> _Work task_: In the bladder disease abstract below, copy the passage that begins at "Techniques employing polypropylene" and ends after "gynecology, and nephrology.", substituting "polypropylene tapes" for "polypropylene bands".

Urol. praxi, 2011; 12(4): 249-255
Urinary bladder diseases encompass a wide spectrum of conditions from clearly defined anatomic injury (e.g., by tumor, trauma, infection,
post-radiation injury) to more difficult-to-define functional control of urination (e.g., enuresis, incontinence). Bladder diseases present as
a variety of uncomfortable symptoms (dysuria, pollakiuria, nycturia) and, often, as a change in urine color (hematuria, pyuria). The most
frequent pathological entity affecting mostly women is infectious cystitis, both acute and recurrent or chronic. Likewise, more than 50 %
of women have to cope with some degree of incontinence, most often stress incontinence, at one or another point of their lifetime. In
cases where conservative therapy involving body weight reduction, exercise designed to strengthen the pelvic floor, pharmacotherapy
using, e.g., anticholinergics, and electrostimulation has failed, surgical management is opted for with moderate degrees of incontinence.
Techniques employing polypropylene bands (mini-invasive sling procedures) have been synonymous with a more up-to-date, rapid, and
less risk-associated approach to the treatment of stress-related incontinence. Another major group includes bladder tumors frequently
found in men and women and requiring costly and challenging therapy, most importantly because of high recurrence rates. Treatment of
the above conditions should only be undertaken by a erudite urologist with in close collaboration with other specialists from diagnostic
centers as well as from departments of oncology, gynecology, and nephrology.

> _Supplied records_:
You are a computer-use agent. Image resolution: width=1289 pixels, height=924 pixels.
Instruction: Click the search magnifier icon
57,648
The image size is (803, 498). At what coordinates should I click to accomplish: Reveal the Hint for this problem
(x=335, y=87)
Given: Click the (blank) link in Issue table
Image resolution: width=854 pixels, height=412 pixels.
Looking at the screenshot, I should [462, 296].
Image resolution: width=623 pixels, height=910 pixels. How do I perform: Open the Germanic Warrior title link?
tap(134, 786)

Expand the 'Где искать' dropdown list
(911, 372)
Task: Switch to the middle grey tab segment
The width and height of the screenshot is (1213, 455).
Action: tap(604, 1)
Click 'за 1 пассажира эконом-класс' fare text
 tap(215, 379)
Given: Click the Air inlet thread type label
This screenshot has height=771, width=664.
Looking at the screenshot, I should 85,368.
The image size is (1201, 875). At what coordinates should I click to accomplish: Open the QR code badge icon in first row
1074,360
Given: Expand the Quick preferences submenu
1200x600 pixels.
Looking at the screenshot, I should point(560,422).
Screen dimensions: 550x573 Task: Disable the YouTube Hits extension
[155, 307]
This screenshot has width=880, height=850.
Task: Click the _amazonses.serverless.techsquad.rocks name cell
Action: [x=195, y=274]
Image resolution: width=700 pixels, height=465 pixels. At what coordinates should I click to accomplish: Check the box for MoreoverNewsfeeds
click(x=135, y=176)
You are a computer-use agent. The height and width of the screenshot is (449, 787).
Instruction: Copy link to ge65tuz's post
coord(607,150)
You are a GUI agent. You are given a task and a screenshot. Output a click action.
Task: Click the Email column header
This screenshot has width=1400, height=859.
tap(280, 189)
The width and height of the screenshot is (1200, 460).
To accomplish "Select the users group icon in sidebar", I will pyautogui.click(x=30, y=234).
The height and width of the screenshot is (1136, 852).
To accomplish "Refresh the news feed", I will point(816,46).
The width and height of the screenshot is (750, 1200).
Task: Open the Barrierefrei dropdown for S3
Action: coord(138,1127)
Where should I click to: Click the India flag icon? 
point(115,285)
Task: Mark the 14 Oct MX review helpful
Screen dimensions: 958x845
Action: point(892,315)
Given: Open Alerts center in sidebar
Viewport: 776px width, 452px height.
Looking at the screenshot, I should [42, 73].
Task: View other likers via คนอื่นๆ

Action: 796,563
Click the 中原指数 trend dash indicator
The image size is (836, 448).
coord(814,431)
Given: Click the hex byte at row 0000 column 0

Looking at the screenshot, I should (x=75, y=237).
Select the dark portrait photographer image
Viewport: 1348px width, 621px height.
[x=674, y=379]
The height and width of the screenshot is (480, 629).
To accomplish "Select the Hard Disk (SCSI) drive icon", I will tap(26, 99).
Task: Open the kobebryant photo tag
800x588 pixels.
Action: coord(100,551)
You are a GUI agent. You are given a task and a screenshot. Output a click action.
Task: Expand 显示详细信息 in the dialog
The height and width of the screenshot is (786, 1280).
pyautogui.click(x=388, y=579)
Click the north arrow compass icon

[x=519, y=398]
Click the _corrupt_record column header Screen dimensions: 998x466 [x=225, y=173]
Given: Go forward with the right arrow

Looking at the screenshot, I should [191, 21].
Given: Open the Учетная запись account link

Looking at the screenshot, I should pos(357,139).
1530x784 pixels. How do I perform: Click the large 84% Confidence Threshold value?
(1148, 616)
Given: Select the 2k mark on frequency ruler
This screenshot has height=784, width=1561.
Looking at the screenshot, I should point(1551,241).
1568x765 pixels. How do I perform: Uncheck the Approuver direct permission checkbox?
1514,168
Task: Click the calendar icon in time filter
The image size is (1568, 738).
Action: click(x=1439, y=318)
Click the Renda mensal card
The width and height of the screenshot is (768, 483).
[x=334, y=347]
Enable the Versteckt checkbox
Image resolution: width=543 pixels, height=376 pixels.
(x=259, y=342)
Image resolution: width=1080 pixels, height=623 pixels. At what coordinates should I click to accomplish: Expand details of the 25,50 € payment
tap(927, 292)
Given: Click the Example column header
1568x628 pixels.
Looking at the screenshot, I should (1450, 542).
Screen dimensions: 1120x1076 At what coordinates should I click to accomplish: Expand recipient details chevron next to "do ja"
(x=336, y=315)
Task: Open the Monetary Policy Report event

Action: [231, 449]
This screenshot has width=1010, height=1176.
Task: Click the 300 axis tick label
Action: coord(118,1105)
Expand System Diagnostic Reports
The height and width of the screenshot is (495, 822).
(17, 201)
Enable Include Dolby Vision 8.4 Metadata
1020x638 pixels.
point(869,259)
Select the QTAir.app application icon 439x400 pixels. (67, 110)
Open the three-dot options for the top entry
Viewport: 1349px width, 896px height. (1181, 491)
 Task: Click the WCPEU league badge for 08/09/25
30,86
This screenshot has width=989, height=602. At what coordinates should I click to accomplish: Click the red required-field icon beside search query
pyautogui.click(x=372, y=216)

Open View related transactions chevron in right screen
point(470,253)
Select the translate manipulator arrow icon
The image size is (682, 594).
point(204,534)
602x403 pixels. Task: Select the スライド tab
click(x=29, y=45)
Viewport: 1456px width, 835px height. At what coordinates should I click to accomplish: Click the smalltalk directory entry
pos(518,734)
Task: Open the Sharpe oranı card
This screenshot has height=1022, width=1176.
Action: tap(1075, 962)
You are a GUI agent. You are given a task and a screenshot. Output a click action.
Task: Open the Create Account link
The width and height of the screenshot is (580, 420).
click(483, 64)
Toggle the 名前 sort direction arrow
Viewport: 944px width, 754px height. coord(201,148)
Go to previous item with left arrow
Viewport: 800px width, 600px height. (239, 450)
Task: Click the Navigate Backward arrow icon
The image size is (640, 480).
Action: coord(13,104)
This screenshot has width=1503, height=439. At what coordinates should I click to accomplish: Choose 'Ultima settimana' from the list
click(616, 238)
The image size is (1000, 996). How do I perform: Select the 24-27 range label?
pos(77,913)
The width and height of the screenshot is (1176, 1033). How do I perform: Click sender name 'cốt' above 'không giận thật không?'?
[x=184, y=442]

> _Task response_:
Techniques employing polypropylene tapes (mini-invasive sling procedures) have been synonymous with a more up-to-date, rapid, and
less risk-associated approach to the treatment of stress-related incontinence. Another major group includes bladder tumors frequently
found in men and women and requiring costly and challenging therapy, most importantly because of high recurrence rates. Treatment of
the above conditions should only be undertaken by a erudite urologist with in close collaboration with other specialists from diagnostic
centers as well as from departments of oncology, gynecology, and nephrology.